====== Study material

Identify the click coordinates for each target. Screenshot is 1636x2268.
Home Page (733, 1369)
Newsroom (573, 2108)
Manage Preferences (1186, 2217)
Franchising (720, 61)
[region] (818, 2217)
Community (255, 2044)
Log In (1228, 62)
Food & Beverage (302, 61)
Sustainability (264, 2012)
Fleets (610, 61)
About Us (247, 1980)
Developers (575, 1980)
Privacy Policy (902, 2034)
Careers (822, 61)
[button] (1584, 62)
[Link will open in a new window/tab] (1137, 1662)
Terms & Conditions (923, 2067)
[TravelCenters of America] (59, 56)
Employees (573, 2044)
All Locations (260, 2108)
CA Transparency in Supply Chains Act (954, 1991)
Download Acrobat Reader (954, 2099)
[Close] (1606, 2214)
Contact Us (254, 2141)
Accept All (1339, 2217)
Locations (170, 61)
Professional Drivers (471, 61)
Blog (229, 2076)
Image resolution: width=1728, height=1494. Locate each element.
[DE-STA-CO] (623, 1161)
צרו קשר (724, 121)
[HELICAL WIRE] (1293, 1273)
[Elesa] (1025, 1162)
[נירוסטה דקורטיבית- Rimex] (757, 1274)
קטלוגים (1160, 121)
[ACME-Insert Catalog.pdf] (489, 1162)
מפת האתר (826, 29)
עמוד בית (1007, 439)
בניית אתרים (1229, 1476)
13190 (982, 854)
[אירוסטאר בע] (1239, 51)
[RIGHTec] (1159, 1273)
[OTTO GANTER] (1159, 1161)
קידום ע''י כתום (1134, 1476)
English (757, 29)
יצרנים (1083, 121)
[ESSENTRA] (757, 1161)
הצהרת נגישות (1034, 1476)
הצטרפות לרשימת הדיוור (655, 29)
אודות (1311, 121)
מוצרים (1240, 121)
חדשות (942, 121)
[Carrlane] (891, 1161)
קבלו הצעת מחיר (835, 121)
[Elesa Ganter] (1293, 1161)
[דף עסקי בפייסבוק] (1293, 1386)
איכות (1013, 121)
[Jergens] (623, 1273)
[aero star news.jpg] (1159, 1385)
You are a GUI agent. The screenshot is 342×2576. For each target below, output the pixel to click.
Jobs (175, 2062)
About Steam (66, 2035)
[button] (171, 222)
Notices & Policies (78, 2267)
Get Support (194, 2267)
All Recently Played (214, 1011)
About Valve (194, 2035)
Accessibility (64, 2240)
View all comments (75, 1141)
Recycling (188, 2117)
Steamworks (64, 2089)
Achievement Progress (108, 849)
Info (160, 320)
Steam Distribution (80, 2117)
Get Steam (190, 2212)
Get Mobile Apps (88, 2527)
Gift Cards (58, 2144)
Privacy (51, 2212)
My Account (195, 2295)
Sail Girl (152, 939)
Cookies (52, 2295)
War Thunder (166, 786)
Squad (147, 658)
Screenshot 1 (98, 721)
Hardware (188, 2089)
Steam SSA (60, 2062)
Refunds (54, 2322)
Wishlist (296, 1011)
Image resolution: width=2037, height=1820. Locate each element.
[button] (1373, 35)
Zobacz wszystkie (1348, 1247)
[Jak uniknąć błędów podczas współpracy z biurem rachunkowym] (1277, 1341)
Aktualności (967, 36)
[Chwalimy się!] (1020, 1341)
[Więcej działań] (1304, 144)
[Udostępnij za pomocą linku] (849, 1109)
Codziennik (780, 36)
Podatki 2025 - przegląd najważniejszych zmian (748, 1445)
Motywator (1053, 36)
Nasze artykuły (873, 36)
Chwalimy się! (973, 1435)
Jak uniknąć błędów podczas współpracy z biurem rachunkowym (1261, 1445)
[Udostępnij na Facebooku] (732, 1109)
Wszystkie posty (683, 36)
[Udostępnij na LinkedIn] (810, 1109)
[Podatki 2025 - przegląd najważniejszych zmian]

============

### [What the exercise asks]
Using the data above, transcribe the lines that run from the line with "Refunds (54, 2322)" to the line with "[Udostępnij na Facebooku] (732, 1109)", both ends kept, and output nothing else.

### [Your solution]
Refunds (54, 2322)
Wishlist (296, 1011)
Image resolution: width=2037, height=1820. Locate each element.
[button] (1373, 35)
Zobacz wszystkie (1348, 1247)
[Jak uniknąć błędów podczas współpracy z biurem rachunkowym] (1277, 1341)
Aktualności (967, 36)
[Chwalimy się!] (1020, 1341)
[Więcej działań] (1304, 144)
[Udostępnij za pomocą linku] (849, 1109)
Codziennik (780, 36)
Podatki 2025 - przegląd najważniejszych zmian (748, 1445)
Motywator (1053, 36)
Nasze artykuły (873, 36)
Chwalimy się! (973, 1435)
Jak uniknąć błędów podczas współpracy z biurem rachunkowym (1261, 1445)
[Udostępnij na Facebooku] (732, 1109)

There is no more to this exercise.